Debussy's Pelléas et Mélisande is a love triangle between Mélisande (Jena Viemeister), her husband, Golaud (Benjamin Bell), and his half-brother Pelléas (Matthew Hayward), performed in French with English supertitles. Screenwriter Alain Robbe-Grillet's Last Year at Marienbad is both a mindfuck and banal; set in a luxury hotel called Marienbad, the film flits between gardens, Baroque corridors, parlors, and salon rooms, following the affairs of a nameless man and woman who may or may not have met last year and had a passionate love affair—the man remembers it, the woman doesn't. (Also, she may be married?) Pelléas et Mélisande is filled with desperation similar to the nameless man of Marienbad, who translates as Pelléas in You're Still as Beautiful; the company refigures the opera by suggesting the brother imagined his affair with his brother's wife, Mélisande.

A traditional staging of the opera necessitates towers and Rapunzel-like hair; however, OTO's set evokes the generic, bulky props of a high school prom.

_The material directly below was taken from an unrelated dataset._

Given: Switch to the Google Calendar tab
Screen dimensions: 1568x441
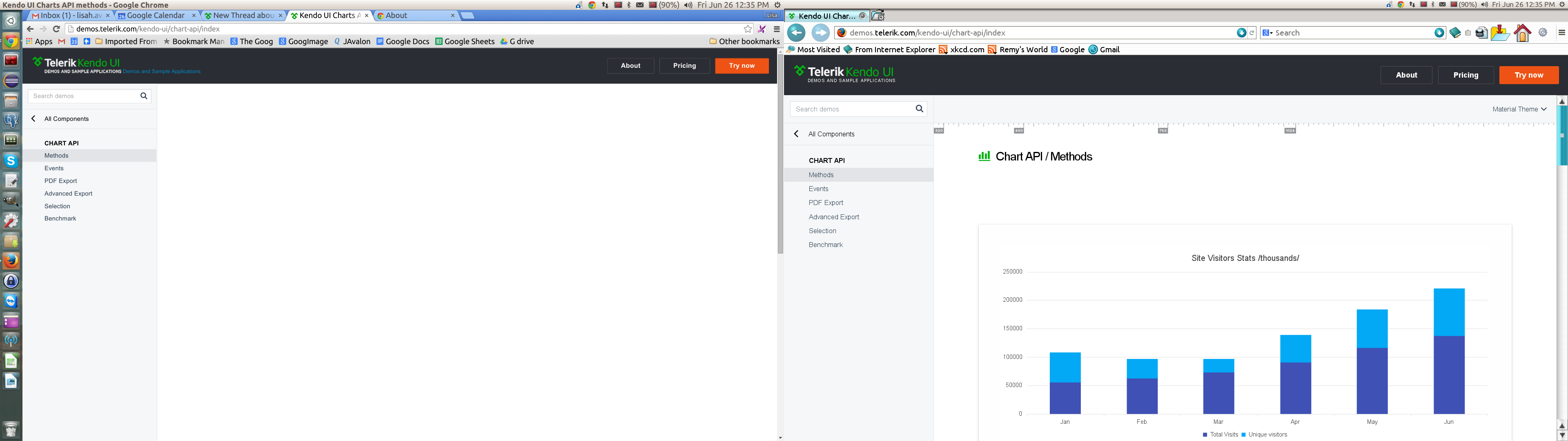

This is charming, and helps dispel any reservations about new wave or opera stuffiness. As does the schmaltz, of which there is plenty. The lyrics are pulpy melodrama: "No! I am happy! But, I am sad," Mélisande says, with a slump, sigh, and starry eyes. "My heart is at the point of choking me." But the melodrama is self-aware, and even garners a few laughs, which eases the perplexity of both the plot and the confused characters.

Despite the lightheartedness, OTO is serious about their music. It's a small cast, with a small orchestra, but they manage to carry and take ownership of the familiar opera. This is their 15th main-stage production, and they are in the midst of a two-year residency at the Mission Theater. The show maintains the company's expected fun and casual air—I for one ate a piece of pizza during the performance—and goes a long way in their mission of "Making opera safe for America."